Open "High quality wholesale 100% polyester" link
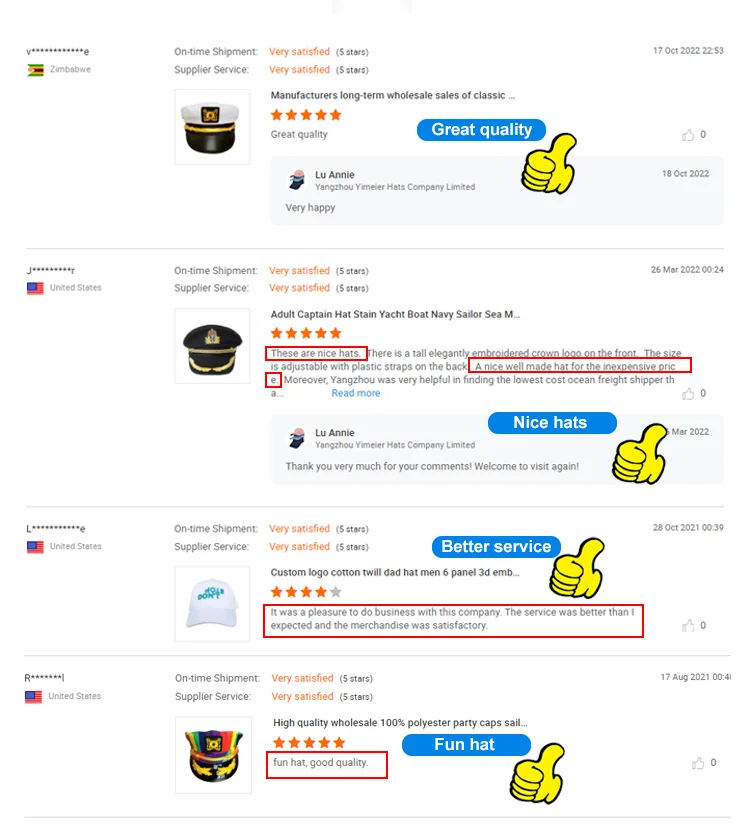The height and width of the screenshot is (840, 750). (400, 723)

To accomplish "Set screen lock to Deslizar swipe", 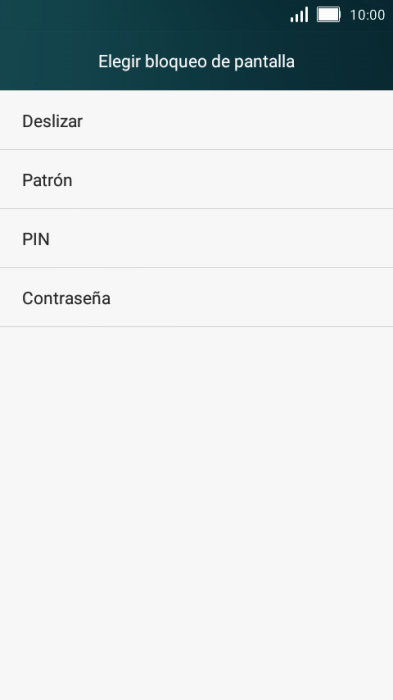I will coord(196,120).

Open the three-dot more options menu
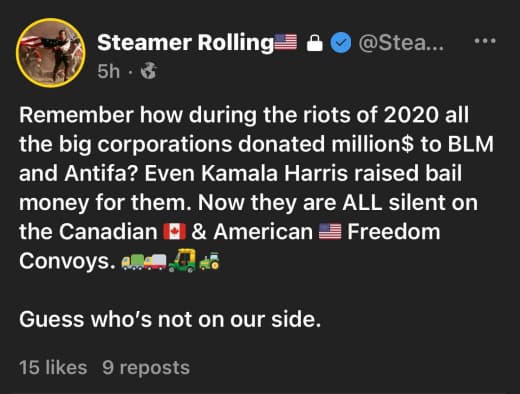click(x=485, y=41)
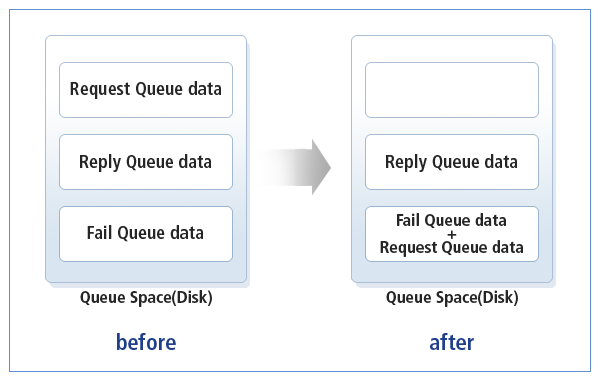Click the plus sign in combined queue box
This screenshot has width=600, height=381.
452,234
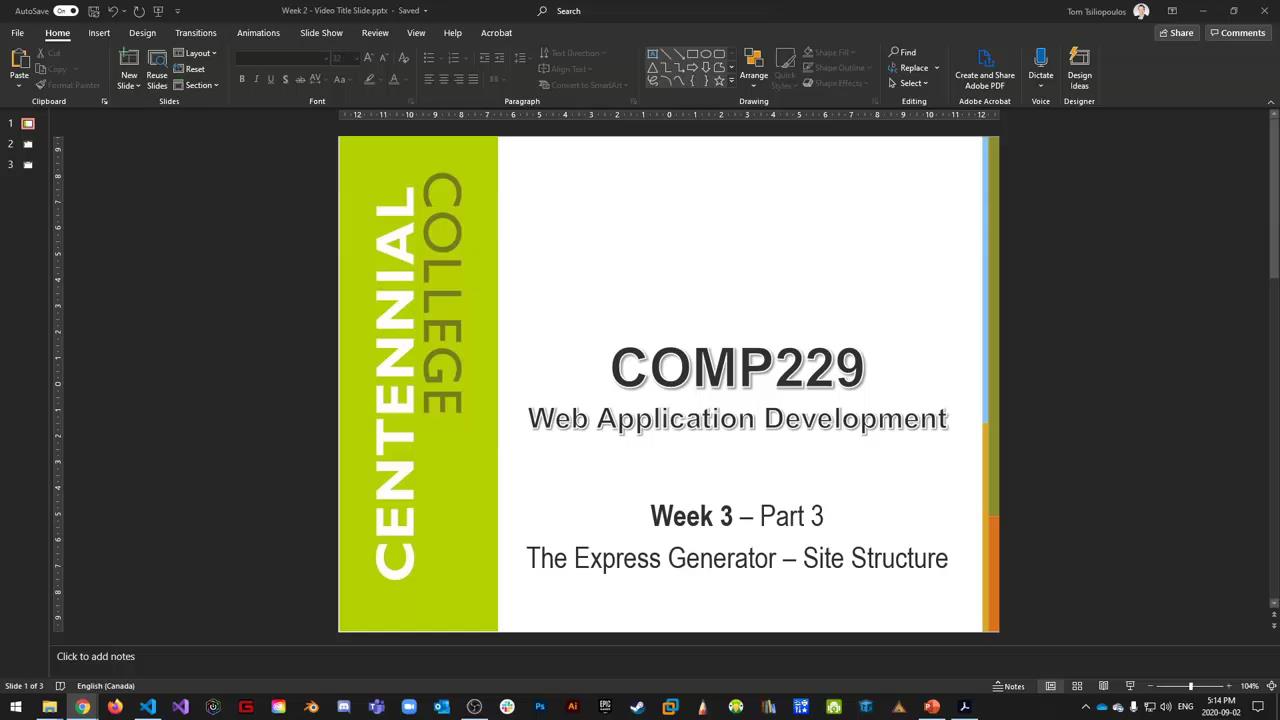Insert a rectangle shape from the Drawing gallery
This screenshot has height=720, width=1280.
(x=693, y=54)
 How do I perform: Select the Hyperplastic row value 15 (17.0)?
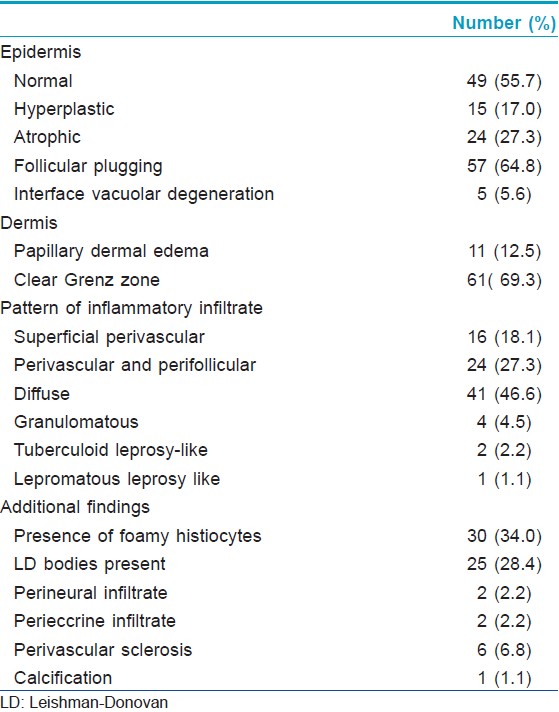504,109

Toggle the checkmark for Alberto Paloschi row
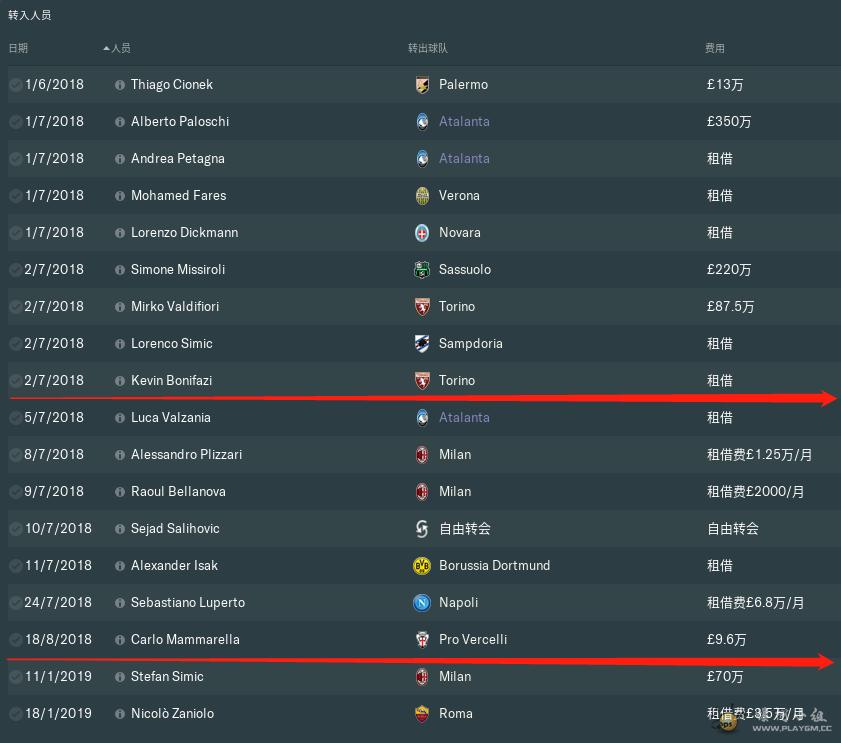(x=16, y=122)
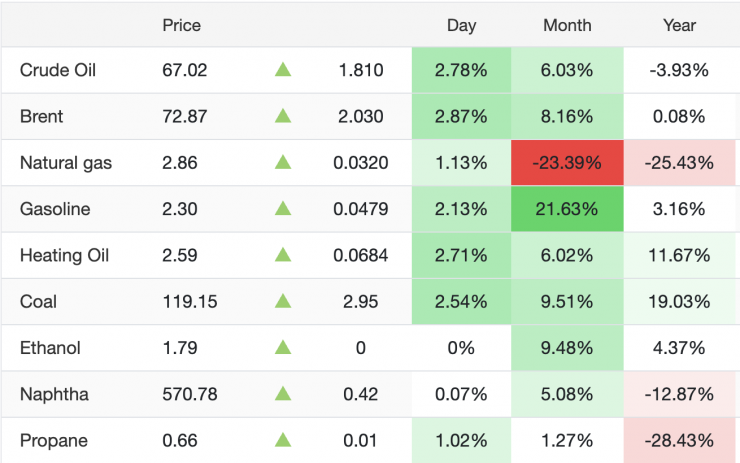
Task: Click the Coal price value 119.15
Action: tap(189, 301)
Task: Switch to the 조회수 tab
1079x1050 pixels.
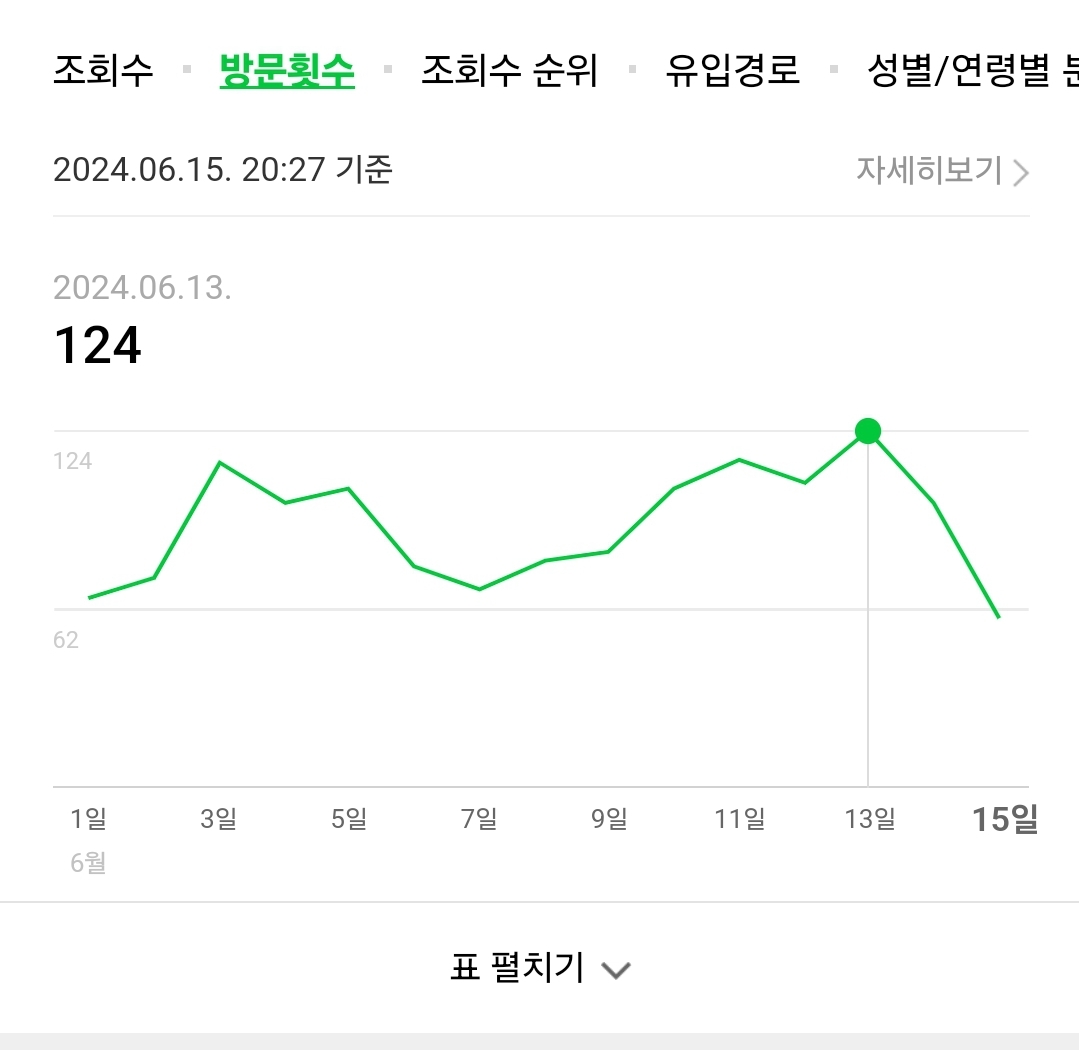Action: click(103, 70)
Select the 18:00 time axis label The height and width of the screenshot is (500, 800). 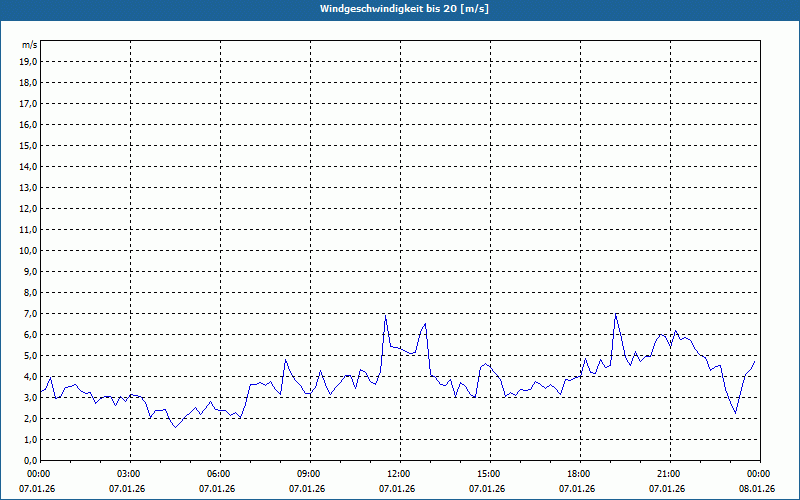point(579,473)
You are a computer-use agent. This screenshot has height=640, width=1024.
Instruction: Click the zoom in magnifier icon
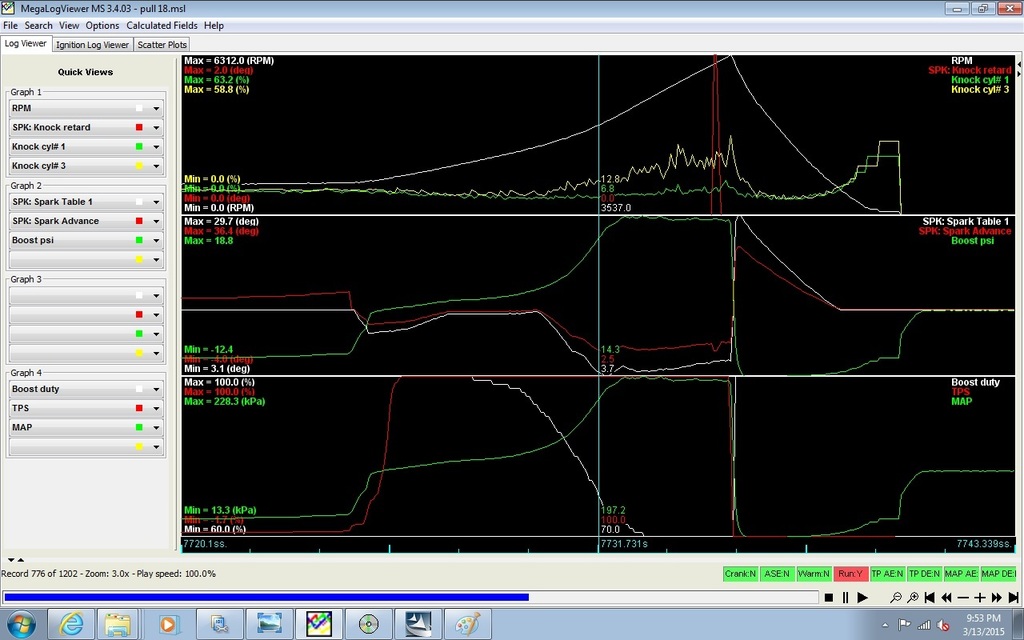912,598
§ §
Nothing but the lines from the line containing "You are a computer-use" to the end of the records above should be repeated, exactly and with every picture omitted.

## Expected answer
You are a computer-use agent. This screenshot has height=640, width=1024.
Instruction: Click the zoom in magnifier icon
912,598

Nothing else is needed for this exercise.